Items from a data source
++++++

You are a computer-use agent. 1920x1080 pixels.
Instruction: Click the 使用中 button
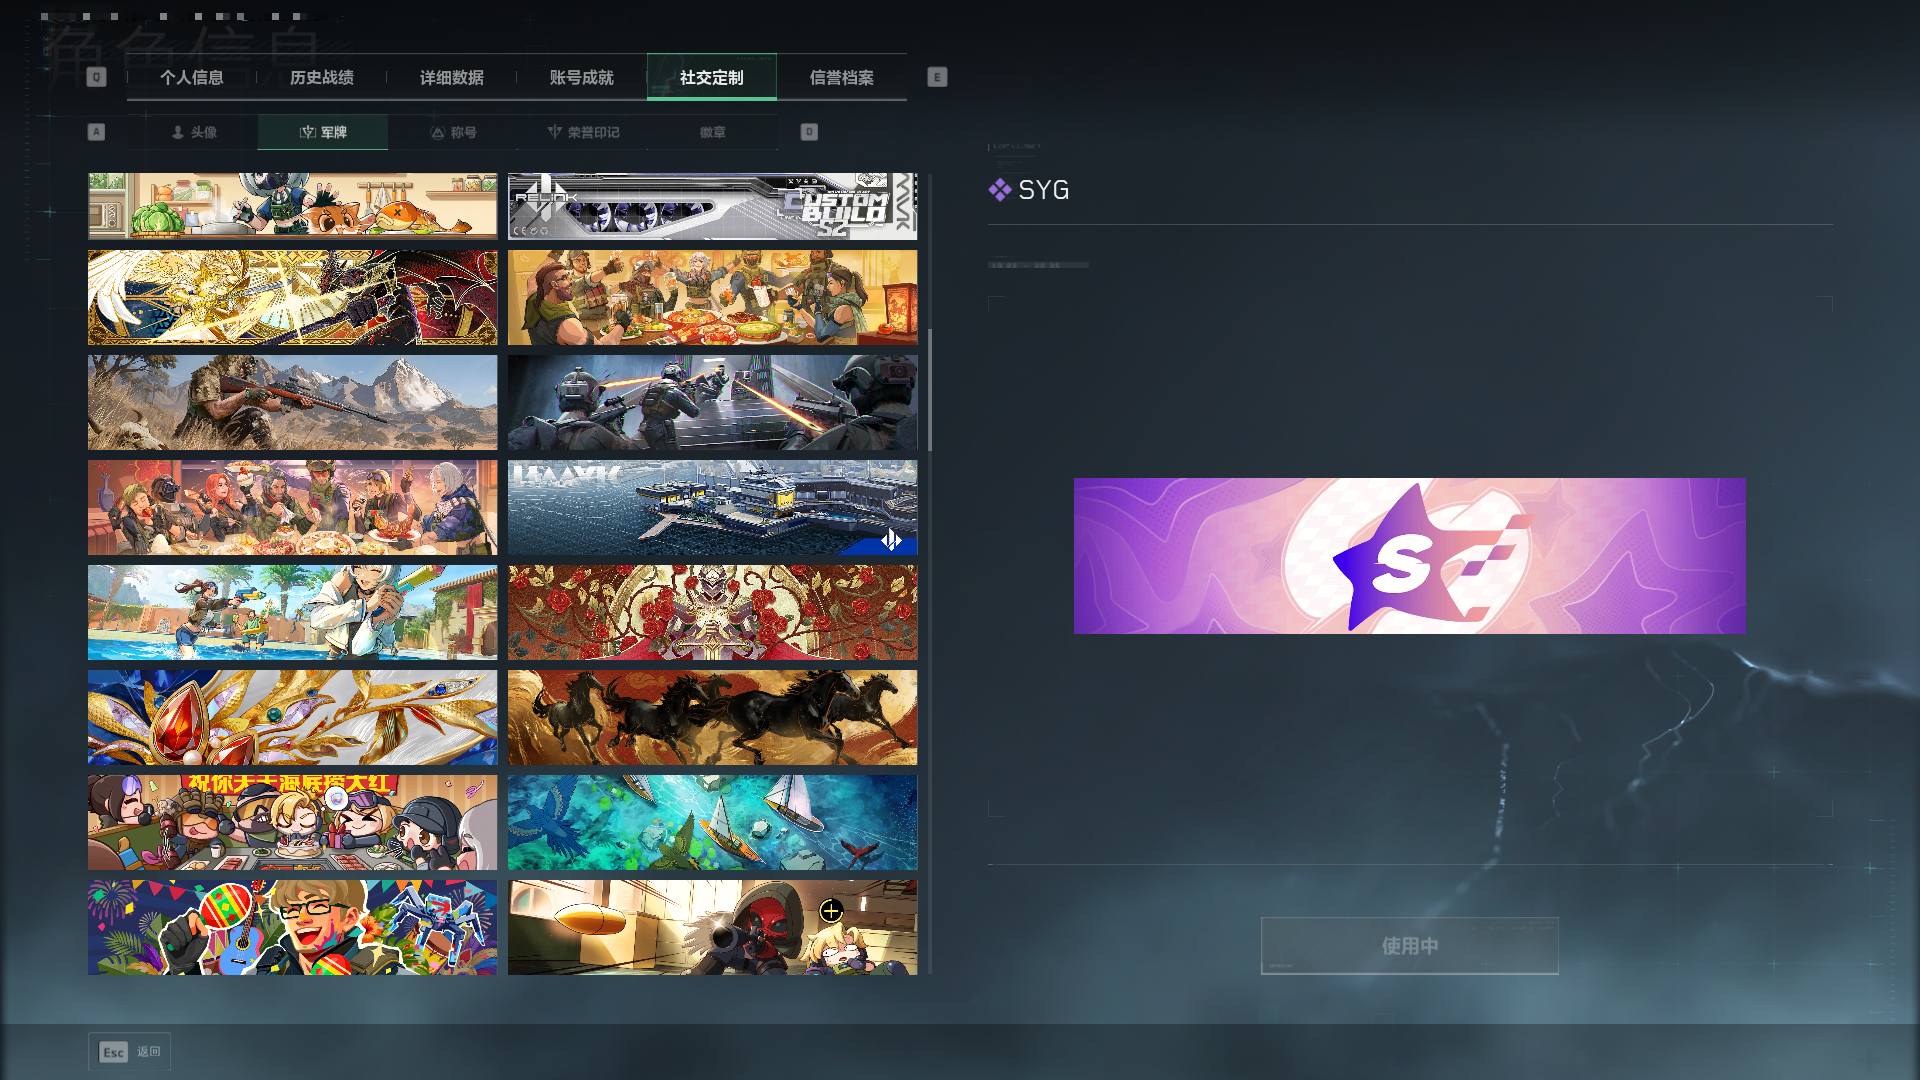click(x=1409, y=945)
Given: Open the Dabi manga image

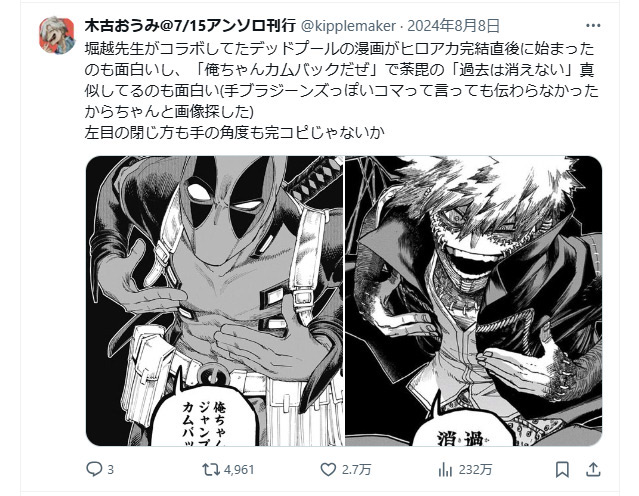Looking at the screenshot, I should tap(474, 301).
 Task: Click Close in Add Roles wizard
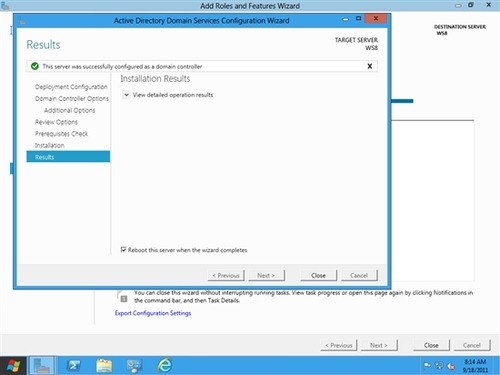431,345
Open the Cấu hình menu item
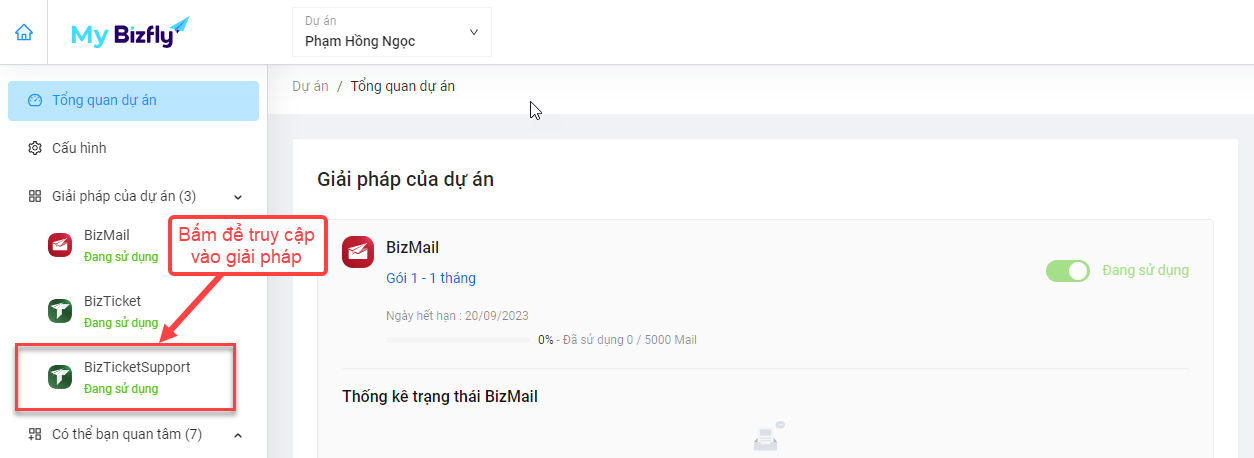Image resolution: width=1254 pixels, height=458 pixels. pos(133,148)
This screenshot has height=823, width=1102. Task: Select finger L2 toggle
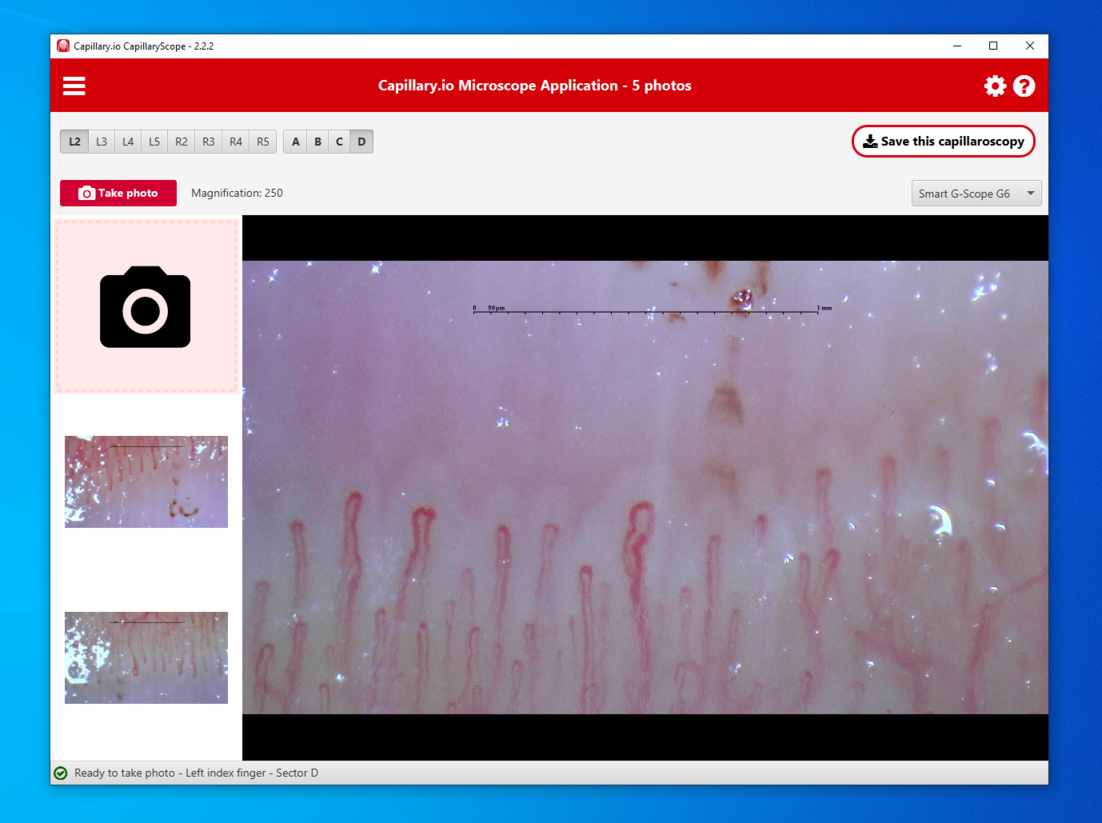74,142
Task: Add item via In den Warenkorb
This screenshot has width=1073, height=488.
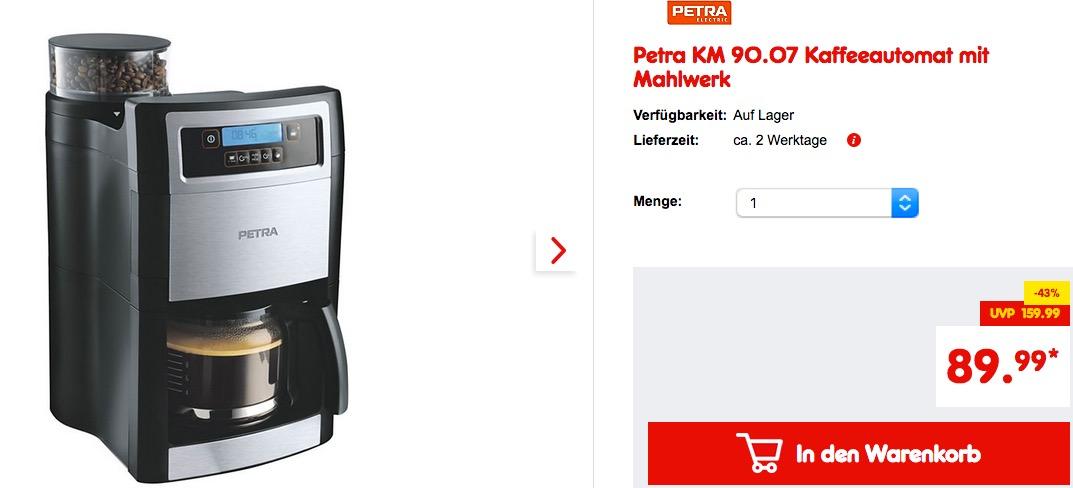Action: 858,453
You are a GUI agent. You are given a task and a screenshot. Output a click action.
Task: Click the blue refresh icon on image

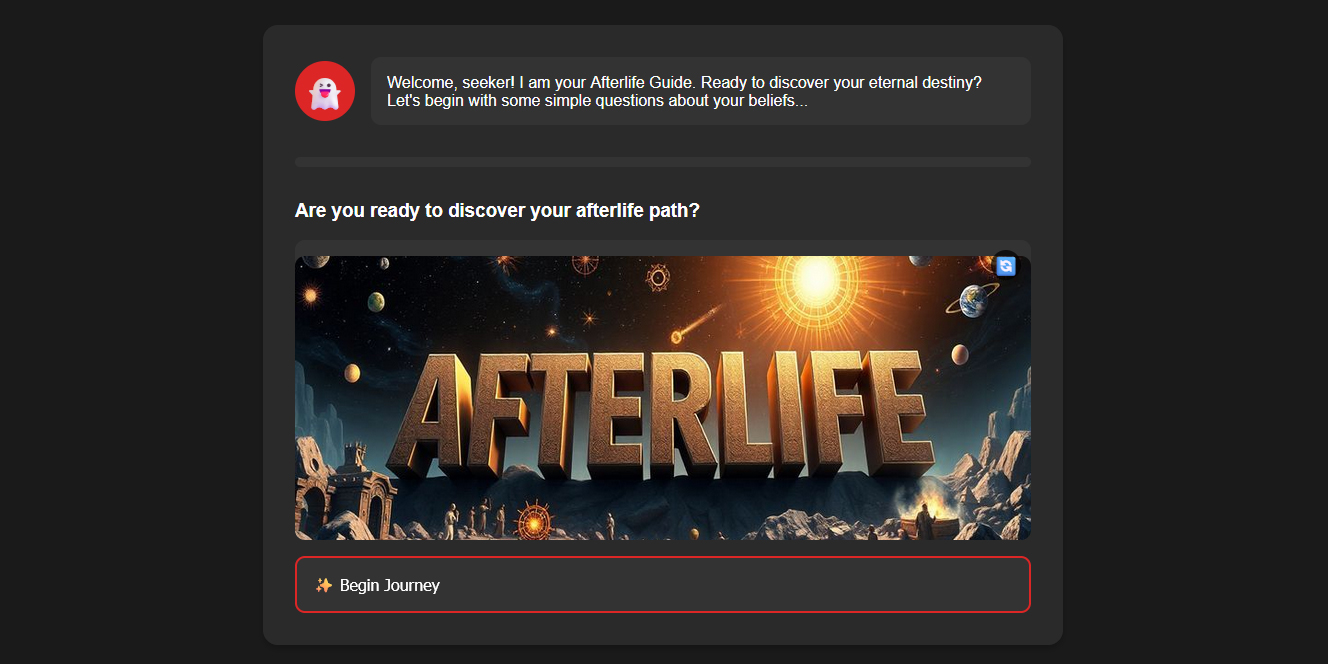click(1006, 266)
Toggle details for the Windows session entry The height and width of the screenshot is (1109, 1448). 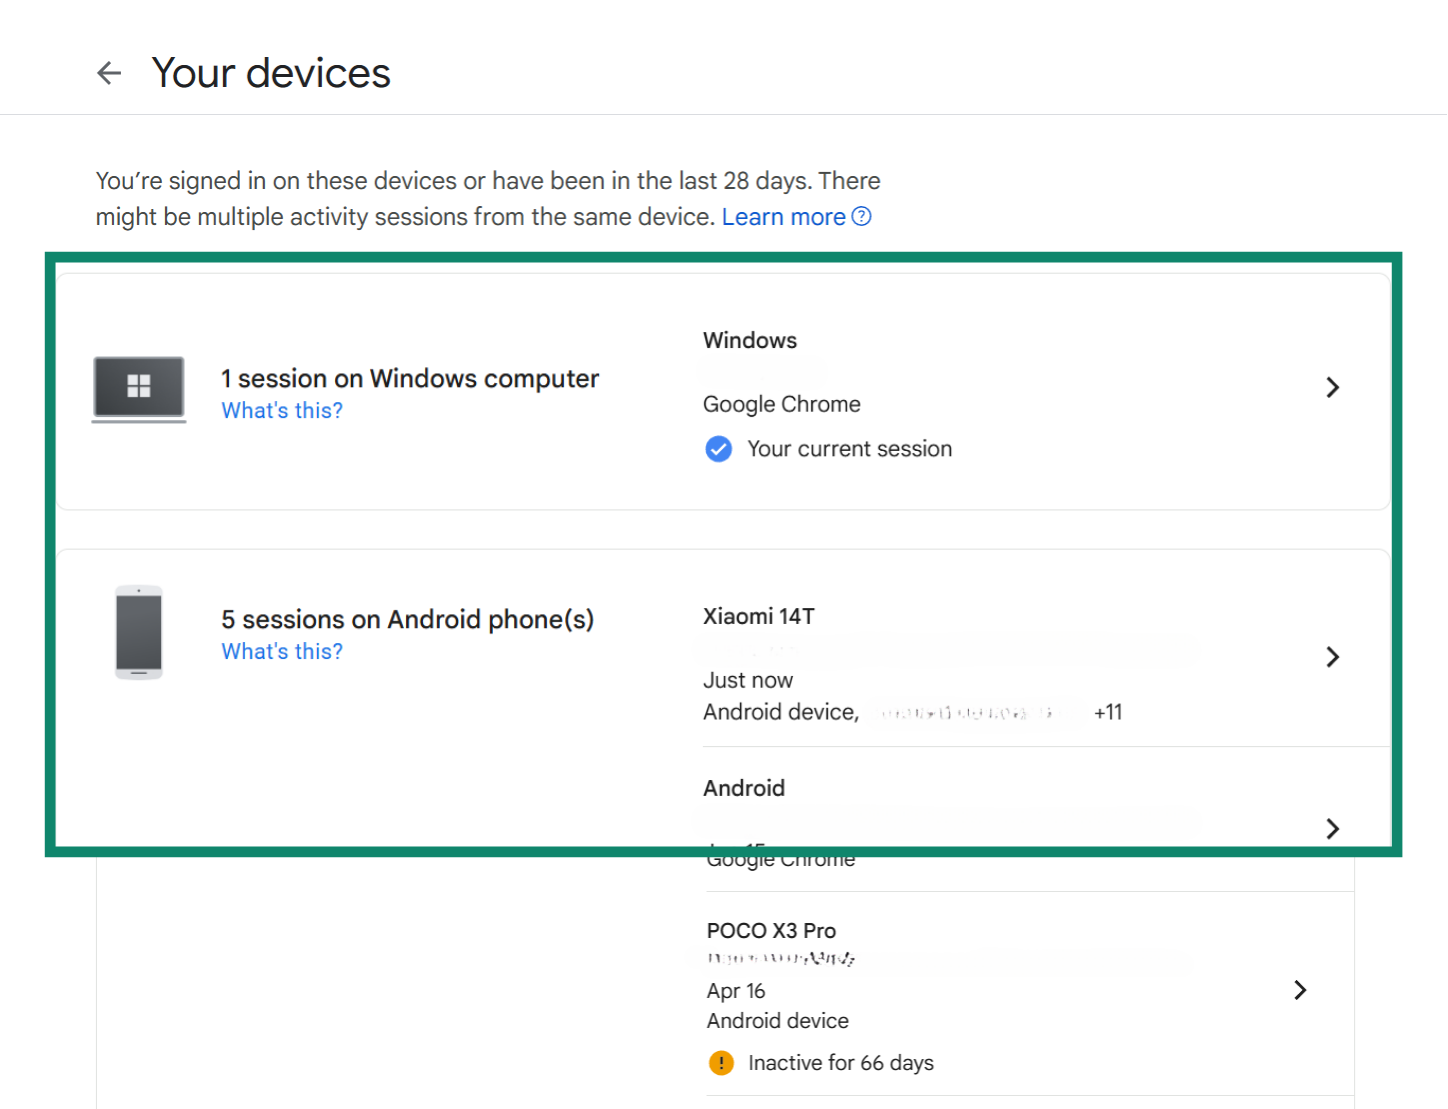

++++++

*TASK ITEM*
Go through the entries above and write them out again exactly, images left behind.

*FINISHED TASK*
You are a computer-use agent. 1920x1080 pixels.
Instruction: Click the 使用中 button
click(x=1409, y=945)
Given: Open the Dabi manga image

Looking at the screenshot, I should tap(474, 301).
 Task: Click Close in Add Roles wizard
431,345
Open the Cấu hình menu item
Image resolution: width=1254 pixels, height=458 pixels. pos(133,148)
This screenshot has height=823, width=1102. Task: Select finger L2 toggle
74,142
Task: Add item via In den Warenkorb
This screenshot has width=1073, height=488.
Action: 858,453
You are a GUI agent. You are given a task and a screenshot. Output a click action.
Task: Click the blue refresh icon on image

click(1006, 266)
Toggle details for the Windows session entry The height and width of the screenshot is (1109, 1448). 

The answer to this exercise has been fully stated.